[Stored data]
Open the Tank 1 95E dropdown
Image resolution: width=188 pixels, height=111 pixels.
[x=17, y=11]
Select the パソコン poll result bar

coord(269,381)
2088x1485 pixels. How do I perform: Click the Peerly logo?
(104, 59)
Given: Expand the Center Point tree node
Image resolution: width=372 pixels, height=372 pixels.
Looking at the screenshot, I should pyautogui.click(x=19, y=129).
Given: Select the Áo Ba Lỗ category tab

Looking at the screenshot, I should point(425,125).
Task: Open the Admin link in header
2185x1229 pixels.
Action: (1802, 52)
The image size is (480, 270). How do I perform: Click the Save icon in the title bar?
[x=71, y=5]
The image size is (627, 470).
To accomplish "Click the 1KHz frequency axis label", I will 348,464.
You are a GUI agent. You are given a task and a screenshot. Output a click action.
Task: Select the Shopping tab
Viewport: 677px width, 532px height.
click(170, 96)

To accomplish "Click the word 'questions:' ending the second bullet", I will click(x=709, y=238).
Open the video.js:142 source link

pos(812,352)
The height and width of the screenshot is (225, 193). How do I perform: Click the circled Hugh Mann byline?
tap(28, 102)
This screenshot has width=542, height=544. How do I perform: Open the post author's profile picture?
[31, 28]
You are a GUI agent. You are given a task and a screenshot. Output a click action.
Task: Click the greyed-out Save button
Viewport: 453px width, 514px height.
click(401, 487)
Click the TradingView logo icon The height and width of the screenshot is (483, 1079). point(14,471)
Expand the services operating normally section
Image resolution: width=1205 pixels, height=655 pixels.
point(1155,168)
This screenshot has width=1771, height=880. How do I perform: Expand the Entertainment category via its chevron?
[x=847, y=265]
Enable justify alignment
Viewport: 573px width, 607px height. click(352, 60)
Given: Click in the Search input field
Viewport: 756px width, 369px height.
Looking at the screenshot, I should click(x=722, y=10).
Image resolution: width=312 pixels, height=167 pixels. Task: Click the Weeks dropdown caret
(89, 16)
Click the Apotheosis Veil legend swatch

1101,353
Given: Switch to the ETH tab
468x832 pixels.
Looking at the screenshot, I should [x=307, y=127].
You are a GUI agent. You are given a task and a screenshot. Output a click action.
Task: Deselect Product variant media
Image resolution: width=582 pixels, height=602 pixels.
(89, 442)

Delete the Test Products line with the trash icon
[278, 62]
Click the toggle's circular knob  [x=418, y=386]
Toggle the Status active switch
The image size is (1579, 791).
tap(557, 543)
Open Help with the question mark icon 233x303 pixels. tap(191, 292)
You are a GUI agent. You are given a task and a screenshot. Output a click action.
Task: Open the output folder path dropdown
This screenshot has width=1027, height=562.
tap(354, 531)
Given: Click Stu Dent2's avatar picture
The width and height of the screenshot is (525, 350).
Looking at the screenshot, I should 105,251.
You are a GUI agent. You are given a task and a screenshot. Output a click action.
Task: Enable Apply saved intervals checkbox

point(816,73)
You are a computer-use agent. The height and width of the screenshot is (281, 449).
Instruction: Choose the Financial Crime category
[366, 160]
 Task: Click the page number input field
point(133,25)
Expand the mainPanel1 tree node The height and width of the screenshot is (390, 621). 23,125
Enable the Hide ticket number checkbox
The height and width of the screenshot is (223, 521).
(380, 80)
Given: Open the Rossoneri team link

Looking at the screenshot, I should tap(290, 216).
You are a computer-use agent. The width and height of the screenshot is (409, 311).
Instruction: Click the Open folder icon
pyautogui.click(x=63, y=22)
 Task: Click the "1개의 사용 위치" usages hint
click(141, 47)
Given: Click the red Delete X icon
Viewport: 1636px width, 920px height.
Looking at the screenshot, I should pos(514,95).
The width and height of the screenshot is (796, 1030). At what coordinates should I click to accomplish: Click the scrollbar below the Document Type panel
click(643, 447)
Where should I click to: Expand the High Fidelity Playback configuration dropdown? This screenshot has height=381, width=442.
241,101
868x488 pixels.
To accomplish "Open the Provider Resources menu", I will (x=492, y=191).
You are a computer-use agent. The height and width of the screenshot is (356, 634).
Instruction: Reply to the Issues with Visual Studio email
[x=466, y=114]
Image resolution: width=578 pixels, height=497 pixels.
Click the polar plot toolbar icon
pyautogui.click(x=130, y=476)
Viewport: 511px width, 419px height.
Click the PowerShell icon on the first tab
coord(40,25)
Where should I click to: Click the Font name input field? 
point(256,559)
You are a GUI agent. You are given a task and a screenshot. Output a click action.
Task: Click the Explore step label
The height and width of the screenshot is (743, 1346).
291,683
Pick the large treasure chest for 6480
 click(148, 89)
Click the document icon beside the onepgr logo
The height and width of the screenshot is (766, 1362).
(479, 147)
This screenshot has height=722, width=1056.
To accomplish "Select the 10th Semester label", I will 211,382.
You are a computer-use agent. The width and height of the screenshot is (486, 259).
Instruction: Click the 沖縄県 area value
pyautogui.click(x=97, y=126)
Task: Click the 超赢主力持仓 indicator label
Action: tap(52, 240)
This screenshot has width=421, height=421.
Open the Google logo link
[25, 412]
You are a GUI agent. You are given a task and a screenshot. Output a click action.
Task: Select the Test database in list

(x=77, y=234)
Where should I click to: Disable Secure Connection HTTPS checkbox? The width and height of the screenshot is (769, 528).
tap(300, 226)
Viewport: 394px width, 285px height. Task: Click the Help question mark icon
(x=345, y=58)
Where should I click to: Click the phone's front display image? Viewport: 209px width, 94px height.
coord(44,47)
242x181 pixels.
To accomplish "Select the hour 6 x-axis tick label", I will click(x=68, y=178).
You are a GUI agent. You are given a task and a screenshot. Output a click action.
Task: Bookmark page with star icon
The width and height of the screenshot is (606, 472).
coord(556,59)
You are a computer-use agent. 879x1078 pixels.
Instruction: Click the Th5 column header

- **REQUIRED TASK**: Please pull out each line of the records containing the word "Where".

- **WORKED ANSWER**:
Where should I click to: Expand the High Fidelity Playback configuration dropdown? This screenshot has height=381, width=442.
Where should I click to: Click the Font name input field? 
Where should I click to: Disable Secure Connection HTTPS checkbox? The width and height of the screenshot is (769, 528).
Where should I click to: Click the phone's front display image? Viewport: 209px width, 94px height.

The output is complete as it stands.